Tauno Metsalu PhD defence - Statistical analysis of multivariate data in bioinformatics

Klipi teostus: Hendrik Türk 04.03.2016 5301 vaatamist Arvutiteadus


Proteins are one of the most important building blocks of an organism. By investigating the abundance and relations between different proteins, it is possible to get information about the current state of the organism. Modern technologies allow to collect a large amount of data related to proteins in a short period of time.
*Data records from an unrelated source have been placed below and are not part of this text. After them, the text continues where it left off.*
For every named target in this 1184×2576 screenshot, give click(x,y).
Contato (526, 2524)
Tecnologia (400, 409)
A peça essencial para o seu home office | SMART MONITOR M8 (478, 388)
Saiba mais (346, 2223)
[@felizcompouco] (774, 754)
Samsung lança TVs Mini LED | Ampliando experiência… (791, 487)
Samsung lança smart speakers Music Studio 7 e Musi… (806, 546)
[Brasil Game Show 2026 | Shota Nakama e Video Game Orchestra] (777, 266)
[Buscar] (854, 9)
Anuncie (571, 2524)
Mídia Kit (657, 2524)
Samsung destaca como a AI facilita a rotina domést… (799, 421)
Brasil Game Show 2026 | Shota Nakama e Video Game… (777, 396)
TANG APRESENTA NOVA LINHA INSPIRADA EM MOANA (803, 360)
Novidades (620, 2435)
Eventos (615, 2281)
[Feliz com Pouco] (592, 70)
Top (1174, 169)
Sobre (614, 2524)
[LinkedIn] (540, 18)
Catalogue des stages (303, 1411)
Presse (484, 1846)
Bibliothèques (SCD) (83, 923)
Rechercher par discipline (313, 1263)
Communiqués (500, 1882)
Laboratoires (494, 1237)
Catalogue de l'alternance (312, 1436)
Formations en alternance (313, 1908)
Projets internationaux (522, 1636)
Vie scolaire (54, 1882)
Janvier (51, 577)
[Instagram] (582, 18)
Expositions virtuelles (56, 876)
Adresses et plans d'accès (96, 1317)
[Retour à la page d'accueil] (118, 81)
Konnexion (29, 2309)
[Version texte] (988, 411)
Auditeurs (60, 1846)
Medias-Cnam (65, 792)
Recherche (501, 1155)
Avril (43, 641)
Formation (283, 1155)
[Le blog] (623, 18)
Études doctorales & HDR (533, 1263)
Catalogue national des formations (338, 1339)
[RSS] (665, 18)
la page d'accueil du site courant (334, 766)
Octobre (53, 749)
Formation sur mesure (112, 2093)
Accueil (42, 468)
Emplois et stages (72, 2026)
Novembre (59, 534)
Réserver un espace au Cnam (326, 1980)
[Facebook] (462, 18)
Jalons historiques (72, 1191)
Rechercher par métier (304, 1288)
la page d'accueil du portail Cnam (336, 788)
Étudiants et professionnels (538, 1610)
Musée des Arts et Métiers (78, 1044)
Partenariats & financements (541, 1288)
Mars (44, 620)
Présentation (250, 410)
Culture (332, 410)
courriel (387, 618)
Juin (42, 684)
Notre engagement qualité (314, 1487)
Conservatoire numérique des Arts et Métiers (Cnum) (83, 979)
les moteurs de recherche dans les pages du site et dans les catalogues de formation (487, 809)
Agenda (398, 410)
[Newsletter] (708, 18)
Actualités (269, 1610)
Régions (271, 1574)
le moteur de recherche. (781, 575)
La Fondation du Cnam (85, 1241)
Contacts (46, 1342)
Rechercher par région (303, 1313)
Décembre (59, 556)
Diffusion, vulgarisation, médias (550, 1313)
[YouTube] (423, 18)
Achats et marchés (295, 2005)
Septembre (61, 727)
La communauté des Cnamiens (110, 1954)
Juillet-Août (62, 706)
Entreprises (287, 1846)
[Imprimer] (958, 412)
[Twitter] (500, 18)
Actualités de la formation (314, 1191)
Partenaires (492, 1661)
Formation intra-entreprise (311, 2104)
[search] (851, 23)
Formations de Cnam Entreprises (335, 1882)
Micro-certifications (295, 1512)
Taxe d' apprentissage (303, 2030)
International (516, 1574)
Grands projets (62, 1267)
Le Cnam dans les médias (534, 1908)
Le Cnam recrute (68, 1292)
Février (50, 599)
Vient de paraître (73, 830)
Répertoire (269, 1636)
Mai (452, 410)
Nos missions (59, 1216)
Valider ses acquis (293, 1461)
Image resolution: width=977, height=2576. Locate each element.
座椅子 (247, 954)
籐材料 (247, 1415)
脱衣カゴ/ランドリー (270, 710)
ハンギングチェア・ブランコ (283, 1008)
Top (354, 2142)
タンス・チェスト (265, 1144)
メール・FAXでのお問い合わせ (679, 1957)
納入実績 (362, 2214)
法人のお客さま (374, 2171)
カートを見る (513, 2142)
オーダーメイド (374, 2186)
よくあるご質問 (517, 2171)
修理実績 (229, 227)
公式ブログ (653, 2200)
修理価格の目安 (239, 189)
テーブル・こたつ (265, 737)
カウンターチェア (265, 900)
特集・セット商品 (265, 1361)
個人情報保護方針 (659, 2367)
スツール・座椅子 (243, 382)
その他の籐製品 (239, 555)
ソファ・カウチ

This type of analysis is quite complicated and has created a new field of science called bioinformatics. The aim of the dissertation is to describe problems and solutions related to statistical analysis of multivariate data. It is shown how this type of data can be presented as a matrix. An overview of data sources and analysis methods is given and it is shown how they can be used in practice. A pan-European project PREDECT is described where many organizations are contributing to develop better cancer models. An overview is given about collecting metadata from multiple partners, and about web tools created for initial data analysis. An analysis concerning a novel breast cancer model is described, and a comparison of tissue slices in different cultivation conditions is made. A freely available web tool is introduced which allows to perform exploratory data analysis. Next chapters describe data analysis in various projects. Multiple novel genes were found in the human placenta that have an allele-specific expression. Molecular mechanisms of a disease called atopic dermatitis were examined, more specifically the influence of the protein interferon-gamma. MicroRNAs were found that can be used as markers for a disease called endometriosis, and a classifier was built to differentiate people with endometriosis from healthy people.